Try it: In the records below, find the line holding "Where should I click to: Click the yellow" and the line holding "Task: Open the Google Play download badge". Set down both, with every line between them, exactly.

====== Material for this task ======

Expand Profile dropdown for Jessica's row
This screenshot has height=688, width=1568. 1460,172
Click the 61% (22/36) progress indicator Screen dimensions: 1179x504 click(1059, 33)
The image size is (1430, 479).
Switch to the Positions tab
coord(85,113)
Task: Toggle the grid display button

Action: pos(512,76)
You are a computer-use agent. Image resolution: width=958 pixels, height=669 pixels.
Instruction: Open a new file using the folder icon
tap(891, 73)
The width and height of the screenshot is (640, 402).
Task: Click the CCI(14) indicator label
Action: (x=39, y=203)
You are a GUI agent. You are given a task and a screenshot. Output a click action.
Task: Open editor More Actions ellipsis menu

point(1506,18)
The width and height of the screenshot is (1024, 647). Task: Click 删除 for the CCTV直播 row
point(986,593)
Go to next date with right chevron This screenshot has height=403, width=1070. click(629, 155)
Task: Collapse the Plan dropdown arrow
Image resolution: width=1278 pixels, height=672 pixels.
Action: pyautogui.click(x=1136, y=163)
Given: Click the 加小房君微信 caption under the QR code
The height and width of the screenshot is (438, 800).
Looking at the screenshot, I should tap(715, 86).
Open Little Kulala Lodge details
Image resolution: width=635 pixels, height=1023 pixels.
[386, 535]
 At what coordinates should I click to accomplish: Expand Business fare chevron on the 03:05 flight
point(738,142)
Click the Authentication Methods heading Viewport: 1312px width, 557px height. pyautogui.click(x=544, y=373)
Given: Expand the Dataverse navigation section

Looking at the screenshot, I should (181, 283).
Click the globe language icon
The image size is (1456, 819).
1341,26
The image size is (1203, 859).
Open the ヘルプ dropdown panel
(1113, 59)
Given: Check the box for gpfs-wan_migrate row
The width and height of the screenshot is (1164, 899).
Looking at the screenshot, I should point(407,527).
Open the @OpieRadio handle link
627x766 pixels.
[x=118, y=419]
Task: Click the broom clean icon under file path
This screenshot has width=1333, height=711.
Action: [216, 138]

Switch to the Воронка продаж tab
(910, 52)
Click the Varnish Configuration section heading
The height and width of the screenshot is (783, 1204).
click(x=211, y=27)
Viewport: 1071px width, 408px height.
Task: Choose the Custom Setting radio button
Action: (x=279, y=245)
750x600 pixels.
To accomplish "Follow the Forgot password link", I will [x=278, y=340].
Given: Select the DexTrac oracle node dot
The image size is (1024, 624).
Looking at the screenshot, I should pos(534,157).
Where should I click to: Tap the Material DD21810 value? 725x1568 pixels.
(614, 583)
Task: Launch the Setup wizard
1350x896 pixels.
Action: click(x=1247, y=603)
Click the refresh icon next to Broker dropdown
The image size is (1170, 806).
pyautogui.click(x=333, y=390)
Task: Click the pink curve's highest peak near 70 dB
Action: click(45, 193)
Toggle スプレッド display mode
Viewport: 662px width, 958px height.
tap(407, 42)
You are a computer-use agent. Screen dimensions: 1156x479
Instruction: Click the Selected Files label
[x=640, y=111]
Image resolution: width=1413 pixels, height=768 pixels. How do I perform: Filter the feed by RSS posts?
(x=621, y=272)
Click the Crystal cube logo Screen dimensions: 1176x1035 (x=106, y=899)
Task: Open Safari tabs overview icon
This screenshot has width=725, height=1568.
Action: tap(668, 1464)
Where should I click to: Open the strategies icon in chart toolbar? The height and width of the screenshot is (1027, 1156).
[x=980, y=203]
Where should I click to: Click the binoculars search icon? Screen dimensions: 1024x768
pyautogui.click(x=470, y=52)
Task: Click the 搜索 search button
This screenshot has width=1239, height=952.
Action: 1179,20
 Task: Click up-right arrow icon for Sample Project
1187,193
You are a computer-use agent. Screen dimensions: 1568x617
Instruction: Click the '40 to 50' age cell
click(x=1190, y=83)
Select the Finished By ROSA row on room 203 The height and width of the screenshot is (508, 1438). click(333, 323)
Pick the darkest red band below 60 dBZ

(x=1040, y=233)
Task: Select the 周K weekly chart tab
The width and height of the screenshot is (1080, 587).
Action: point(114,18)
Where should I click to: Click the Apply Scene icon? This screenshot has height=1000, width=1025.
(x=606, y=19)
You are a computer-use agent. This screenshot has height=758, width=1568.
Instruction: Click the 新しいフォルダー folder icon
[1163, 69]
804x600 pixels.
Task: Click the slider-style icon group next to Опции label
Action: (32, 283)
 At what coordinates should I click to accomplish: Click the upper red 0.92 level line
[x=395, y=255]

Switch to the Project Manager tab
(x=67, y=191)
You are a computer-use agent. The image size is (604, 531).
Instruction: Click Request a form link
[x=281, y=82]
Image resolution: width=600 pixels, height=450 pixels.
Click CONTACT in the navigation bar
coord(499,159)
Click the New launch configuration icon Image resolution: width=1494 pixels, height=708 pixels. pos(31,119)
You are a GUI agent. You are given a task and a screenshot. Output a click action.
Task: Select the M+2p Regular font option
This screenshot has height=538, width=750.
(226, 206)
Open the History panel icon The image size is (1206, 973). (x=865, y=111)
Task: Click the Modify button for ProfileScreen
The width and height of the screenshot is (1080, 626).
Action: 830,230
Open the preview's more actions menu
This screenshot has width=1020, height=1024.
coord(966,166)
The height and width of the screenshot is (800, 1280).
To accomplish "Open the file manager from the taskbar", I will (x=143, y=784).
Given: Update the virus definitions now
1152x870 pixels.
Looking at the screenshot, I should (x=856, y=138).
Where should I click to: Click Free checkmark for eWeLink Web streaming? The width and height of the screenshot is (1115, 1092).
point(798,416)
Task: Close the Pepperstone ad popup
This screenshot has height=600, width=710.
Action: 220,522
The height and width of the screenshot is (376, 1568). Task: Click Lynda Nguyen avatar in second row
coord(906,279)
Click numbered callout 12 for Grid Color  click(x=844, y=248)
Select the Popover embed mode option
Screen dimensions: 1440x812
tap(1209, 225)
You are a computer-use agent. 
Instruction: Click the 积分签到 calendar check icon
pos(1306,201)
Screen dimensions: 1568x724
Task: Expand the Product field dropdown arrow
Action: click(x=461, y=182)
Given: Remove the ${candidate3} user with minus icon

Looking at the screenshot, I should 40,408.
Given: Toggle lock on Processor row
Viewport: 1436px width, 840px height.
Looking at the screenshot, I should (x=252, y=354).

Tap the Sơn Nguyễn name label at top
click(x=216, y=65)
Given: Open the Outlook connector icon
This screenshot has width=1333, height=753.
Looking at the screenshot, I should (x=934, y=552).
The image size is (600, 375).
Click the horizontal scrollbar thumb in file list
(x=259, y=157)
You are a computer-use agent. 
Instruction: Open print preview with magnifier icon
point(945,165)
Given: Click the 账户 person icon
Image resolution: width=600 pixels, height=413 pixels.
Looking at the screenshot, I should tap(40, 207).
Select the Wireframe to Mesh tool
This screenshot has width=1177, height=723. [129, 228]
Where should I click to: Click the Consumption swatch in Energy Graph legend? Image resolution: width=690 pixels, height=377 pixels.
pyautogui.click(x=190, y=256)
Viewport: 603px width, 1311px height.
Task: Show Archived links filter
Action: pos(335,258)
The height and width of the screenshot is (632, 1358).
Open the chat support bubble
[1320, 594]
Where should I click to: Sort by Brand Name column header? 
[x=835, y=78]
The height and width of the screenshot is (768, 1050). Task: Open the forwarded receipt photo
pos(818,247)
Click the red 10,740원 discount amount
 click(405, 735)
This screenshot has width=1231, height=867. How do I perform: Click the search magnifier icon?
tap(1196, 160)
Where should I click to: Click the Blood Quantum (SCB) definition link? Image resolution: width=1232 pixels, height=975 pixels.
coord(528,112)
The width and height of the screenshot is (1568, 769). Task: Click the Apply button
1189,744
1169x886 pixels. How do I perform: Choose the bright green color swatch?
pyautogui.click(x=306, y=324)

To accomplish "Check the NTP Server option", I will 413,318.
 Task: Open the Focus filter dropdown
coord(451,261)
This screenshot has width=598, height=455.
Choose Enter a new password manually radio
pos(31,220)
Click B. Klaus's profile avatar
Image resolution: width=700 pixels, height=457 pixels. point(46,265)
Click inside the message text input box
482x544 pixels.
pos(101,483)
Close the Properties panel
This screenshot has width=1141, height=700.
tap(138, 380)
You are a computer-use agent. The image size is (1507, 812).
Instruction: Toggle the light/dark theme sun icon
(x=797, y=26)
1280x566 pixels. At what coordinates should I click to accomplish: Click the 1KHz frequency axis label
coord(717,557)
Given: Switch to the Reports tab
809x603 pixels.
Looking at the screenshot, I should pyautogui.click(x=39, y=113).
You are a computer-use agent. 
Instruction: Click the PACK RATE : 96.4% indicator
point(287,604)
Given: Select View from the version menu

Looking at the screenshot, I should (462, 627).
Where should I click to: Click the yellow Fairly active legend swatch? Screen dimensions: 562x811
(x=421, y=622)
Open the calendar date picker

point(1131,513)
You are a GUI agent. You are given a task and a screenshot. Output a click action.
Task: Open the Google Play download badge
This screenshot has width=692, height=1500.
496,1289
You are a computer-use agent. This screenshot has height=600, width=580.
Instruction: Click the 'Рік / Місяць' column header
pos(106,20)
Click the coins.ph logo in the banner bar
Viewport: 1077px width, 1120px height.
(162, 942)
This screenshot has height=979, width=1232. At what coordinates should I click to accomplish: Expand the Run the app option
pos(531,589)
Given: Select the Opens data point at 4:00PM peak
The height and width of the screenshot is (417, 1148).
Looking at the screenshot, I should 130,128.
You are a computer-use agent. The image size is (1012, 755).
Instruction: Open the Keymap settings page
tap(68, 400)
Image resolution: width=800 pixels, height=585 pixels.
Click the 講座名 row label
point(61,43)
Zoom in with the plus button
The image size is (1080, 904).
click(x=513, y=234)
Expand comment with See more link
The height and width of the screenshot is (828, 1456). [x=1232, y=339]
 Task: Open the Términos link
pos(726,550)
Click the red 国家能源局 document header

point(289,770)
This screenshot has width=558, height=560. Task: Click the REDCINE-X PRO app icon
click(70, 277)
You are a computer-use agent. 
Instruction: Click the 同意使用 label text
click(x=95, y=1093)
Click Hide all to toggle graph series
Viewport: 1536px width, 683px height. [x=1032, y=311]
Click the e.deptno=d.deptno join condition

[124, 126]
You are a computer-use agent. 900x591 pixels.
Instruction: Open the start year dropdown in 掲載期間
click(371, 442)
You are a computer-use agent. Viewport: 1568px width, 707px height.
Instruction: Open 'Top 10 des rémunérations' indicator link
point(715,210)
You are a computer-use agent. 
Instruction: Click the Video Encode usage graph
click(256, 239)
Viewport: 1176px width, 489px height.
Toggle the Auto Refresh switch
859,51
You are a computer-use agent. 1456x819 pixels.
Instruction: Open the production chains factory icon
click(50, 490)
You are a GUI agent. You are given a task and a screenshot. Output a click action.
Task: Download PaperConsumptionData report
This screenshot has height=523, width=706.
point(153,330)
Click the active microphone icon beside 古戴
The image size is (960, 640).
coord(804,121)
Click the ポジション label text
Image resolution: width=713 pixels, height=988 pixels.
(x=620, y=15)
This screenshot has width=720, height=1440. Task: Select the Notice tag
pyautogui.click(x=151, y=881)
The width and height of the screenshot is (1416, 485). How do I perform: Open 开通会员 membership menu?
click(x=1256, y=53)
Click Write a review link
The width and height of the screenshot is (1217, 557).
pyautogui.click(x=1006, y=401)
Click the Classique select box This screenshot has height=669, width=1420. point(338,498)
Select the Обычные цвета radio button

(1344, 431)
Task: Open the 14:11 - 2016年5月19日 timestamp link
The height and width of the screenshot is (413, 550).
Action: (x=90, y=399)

======

Reply:
Where should I click to: Click the yellow Fairly active legend swatch? Screen dimensions: 562x811
(x=421, y=622)
Open the calendar date picker

point(1131,513)
You are a GUI agent. You are given a task and a screenshot. Output a click action.
Task: Open the Google Play download badge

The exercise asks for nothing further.